The comments come as the Royal College of Midwives (RCM) said that “now is the time to focus on race equality and equity”.
In a speech to the NHS Providers’ virtual annual conference, chief executive Chris Hopson said: “Over the last nine months, two seismic events have shone a bright light on inequalities in our nation.
“First we had Covid-19, with its disproportionate impact on people of colour. Then we had the murder of George Floyd, together with the Black Lives Matter protests it triggered. Both exposing the invidious impact of health inequalities and of structural racism on our staff, our patients and our communities.
“Structural racism is not new. But it is often misunderstood. These events are the latest in a series of ‘moments’ that have highlighted its all-pervasive and persistent impact. But this time, these events need to push us to take far-reaching action with a lasting impact.
“Perhaps it jars for me with my white, privileged, middle-class background, to be addressing these issues. But it is my business. Just as I think it is yours.
“We need an honest conversation about racism. The fact that it exists in our society, and in our NHS and that, without that honest conversation, we can’t move forward.
“It’s an uncomfortable conversation where many of us, as white leaders, are not sure how to proceed. Where we worry that we may say or do the wrong thing. Where we can feel like we are treading on egg shells.”
He added: “It’s important it’s ‘not just more words’. We need concrete action. At pace.
“And it’s not just cultural competence, it’s cultural interest. Ensuring colleagues from minority communities are fully valued. To enable them to feel psychologically safe.”

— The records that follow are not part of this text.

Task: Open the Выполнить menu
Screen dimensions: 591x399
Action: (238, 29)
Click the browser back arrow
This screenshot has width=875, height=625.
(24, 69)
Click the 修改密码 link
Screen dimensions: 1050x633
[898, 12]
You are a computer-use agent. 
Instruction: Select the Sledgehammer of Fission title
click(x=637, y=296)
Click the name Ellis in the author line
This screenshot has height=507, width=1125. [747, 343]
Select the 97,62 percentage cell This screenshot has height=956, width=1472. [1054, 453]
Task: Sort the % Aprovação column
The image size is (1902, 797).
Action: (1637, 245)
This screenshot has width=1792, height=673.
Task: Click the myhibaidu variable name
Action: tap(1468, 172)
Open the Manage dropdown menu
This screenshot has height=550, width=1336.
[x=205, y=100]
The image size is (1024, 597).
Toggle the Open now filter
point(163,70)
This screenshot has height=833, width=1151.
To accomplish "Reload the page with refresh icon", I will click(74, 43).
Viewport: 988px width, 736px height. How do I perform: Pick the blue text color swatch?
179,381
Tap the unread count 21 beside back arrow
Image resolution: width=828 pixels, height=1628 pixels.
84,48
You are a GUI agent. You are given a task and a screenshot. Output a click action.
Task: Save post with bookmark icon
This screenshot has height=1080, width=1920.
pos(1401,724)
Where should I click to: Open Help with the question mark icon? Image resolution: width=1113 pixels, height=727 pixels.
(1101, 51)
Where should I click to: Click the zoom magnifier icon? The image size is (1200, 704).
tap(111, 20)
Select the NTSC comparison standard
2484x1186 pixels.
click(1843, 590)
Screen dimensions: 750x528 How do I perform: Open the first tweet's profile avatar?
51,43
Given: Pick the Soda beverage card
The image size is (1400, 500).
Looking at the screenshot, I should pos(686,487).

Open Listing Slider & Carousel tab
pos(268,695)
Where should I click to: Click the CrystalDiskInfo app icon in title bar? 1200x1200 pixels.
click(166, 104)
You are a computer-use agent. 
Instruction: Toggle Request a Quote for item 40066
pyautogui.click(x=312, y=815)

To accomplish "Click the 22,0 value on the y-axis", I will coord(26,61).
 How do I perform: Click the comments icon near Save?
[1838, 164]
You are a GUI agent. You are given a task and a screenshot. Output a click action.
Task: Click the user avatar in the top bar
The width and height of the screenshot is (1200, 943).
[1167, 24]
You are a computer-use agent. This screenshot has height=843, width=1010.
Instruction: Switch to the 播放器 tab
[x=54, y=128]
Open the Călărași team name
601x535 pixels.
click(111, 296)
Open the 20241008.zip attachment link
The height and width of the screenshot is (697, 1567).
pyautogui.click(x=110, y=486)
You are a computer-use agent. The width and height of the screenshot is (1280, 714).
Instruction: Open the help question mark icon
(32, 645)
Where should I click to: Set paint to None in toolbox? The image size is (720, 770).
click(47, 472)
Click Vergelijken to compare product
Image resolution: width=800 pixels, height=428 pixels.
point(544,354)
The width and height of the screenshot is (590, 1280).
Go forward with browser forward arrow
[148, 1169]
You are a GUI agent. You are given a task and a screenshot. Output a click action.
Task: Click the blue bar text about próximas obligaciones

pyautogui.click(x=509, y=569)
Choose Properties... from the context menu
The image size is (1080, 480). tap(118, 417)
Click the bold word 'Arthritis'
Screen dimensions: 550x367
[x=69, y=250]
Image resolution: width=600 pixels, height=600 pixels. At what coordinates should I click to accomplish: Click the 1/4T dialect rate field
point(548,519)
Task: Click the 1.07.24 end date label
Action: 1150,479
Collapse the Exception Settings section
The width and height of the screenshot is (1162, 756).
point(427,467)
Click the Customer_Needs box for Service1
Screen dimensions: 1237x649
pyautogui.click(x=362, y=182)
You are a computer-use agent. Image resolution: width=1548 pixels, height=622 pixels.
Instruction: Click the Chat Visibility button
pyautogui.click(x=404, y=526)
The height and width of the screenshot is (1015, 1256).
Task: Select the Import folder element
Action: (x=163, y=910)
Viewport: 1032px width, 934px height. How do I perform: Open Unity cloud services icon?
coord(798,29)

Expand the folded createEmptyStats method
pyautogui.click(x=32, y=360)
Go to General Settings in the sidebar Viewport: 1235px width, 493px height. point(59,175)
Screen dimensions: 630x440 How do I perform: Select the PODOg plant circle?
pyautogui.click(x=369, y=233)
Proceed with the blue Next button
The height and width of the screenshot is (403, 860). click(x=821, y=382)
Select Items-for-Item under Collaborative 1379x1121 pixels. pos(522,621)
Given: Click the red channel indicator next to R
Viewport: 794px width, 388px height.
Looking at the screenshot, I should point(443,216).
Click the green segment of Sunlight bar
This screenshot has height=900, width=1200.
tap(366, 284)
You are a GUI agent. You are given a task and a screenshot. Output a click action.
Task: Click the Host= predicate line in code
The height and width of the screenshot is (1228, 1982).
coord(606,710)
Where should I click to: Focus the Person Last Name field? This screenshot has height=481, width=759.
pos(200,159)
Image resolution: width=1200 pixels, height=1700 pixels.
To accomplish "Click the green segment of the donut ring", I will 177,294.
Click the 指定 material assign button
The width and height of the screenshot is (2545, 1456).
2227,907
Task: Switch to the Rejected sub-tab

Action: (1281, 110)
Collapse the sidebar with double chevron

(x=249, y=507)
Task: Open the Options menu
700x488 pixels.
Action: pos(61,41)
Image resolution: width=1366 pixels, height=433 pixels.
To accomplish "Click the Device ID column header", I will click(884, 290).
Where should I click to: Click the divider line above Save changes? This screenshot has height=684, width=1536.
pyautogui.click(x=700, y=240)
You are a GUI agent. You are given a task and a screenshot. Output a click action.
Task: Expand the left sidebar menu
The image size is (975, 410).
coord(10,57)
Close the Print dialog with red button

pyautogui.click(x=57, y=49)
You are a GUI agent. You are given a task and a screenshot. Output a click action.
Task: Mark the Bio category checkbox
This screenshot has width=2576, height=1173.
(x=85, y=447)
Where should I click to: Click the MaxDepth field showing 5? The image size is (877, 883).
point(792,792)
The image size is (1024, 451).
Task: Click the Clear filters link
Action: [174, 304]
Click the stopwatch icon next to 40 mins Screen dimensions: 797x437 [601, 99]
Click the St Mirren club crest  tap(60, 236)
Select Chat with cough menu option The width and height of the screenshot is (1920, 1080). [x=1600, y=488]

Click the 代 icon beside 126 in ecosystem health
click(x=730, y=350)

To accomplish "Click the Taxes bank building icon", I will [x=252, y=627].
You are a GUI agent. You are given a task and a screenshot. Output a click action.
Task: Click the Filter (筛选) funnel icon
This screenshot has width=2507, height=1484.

On wider health inequalities, he added: “Alongside tackling racism, we need to think more broadly about health inequalities.
“And we need to make tackling those health inequalities a much more central part of what we do.
“If we are to truly tackle health inequalities, this issue has to become as important to trust leaders as the size of waiting lists, the daily performance statistics or progress with cost improvement savings.”
The remarks come as the RCM opened its own annual conference with a call for greater equity and equality for those working in – and supported by – maternity services.
Gill Walton, chief executive of the RCM, told delegates: “For too long, we have tinkered at the edges of tackling race issues.
“Now is the time for us to focus on race equality and equity: the future must look different.
“It is unacceptable that black and Asian midwives and maternity support workers are more likely to experience bullying at work and face disciplinary processes and are less likely to advance in their careers. It’s time to level up.”